> _TASK INSTRUCTIONS_
In the entries below, find the lines that contain the word "Functions" and copy them.

> _Stored entries_
BEGIN

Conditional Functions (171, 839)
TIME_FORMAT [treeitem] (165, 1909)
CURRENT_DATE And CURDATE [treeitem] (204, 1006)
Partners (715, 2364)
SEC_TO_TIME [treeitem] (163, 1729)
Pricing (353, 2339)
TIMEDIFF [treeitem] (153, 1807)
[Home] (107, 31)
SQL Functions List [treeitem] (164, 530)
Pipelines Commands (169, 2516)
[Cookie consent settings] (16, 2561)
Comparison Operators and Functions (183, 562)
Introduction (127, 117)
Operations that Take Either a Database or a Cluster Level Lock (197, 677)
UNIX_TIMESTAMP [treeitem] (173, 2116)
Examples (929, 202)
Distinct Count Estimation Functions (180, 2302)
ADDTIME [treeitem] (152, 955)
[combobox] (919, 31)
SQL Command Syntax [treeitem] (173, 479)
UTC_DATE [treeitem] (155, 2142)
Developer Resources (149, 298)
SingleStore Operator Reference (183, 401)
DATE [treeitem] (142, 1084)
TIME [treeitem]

END

> _ANSWER TO THIS PROBLEM_
Conditional Functions (171, 839)
SQL Functions List [treeitem] (164, 530)
Comparison Operators and Functions (183, 562)
Distinct Count Estimation Functions (180, 2302)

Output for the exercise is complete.